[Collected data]
* * * * * * *
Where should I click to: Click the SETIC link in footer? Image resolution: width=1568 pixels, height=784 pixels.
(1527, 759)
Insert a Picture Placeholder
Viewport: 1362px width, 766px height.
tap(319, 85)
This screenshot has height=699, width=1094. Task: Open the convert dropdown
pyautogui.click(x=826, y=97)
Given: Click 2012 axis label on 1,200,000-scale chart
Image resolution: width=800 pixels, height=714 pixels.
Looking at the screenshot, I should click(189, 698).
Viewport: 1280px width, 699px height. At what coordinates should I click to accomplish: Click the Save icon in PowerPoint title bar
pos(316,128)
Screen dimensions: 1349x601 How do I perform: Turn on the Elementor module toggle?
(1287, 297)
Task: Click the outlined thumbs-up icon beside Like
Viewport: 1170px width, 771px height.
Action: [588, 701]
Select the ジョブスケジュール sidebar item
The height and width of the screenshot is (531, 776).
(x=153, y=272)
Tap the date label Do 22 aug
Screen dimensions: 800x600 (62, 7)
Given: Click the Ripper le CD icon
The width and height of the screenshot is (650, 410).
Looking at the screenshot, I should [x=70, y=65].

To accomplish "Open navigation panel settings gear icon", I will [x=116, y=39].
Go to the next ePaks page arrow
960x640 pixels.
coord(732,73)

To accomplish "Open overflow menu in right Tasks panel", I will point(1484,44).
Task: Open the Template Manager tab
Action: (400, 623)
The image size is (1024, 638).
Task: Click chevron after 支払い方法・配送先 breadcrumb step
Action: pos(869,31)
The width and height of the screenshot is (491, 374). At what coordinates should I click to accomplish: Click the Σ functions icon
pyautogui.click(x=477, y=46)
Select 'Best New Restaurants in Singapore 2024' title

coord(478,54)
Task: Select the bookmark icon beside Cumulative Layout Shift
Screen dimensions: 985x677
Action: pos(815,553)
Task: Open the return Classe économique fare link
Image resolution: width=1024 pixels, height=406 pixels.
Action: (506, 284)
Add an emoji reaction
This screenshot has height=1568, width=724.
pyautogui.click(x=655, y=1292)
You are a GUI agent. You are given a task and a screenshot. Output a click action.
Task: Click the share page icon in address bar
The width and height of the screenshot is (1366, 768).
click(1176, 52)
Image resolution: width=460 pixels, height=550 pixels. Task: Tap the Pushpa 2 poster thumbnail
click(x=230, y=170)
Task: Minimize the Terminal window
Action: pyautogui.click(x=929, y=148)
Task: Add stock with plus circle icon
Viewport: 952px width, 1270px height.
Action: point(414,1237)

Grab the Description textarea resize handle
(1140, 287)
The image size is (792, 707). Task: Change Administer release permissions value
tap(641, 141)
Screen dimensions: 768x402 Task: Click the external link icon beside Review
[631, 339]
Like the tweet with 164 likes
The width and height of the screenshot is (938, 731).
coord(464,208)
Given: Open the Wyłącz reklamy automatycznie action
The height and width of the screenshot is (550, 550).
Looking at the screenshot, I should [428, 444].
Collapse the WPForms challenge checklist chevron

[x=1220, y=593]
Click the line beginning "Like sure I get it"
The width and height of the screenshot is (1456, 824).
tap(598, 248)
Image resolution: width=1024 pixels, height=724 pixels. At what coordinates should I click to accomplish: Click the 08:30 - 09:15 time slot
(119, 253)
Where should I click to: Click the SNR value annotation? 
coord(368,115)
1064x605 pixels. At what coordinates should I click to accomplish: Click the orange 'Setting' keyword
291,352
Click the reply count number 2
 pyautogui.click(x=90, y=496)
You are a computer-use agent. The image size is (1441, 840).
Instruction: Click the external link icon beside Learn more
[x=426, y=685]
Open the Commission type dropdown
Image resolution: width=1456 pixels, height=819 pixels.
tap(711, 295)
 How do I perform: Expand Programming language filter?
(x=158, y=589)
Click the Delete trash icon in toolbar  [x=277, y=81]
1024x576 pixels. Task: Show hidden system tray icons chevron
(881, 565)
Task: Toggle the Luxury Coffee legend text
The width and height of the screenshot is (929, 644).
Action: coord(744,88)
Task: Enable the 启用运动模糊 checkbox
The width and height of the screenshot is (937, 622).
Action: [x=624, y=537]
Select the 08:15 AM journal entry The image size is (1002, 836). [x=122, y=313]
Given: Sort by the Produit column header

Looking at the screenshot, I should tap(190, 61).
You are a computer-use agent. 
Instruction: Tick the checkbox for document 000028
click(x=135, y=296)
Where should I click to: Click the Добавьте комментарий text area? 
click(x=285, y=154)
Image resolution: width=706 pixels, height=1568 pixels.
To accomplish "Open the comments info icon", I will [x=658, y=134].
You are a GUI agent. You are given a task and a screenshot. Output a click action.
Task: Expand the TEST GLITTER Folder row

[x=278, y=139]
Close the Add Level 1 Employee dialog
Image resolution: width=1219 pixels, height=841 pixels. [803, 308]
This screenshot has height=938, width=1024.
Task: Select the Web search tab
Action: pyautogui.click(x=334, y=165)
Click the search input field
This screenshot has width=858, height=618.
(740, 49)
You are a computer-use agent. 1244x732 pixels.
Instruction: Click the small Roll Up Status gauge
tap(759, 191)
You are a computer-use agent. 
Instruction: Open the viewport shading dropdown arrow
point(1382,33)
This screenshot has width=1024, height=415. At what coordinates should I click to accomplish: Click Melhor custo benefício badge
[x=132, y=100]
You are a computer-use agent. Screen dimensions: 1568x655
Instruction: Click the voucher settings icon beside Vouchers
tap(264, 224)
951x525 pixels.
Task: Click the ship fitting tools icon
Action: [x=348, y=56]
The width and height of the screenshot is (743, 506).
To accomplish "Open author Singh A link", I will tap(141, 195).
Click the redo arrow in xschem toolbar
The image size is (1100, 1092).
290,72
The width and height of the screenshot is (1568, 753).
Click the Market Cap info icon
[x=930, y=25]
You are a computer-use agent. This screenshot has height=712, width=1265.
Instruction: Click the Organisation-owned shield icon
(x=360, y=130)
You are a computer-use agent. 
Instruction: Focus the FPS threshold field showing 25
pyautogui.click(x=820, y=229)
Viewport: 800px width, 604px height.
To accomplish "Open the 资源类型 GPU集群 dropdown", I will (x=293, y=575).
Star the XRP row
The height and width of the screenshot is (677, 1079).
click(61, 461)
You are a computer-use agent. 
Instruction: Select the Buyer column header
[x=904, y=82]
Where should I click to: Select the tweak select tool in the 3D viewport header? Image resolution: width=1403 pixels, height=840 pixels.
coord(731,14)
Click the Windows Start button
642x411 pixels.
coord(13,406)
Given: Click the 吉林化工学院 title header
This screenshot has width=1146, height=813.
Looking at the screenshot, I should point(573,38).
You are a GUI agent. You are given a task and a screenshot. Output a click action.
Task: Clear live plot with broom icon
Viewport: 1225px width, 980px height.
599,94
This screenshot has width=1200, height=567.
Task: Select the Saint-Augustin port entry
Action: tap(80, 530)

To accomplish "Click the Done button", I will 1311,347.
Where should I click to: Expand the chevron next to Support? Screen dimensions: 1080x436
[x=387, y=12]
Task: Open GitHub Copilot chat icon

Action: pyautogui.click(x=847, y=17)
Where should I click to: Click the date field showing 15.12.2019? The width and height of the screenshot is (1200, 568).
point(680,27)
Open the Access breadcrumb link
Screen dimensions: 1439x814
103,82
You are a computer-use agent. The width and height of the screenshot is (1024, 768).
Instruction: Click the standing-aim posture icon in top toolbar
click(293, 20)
* * * * * * *
Read the lines above. Gather those in which the string "Like" is found.

Task: Click the outlined thumbs-up icon beside Like
Like the tweet with 164 likes
Click the line beginning "Like sure I get it"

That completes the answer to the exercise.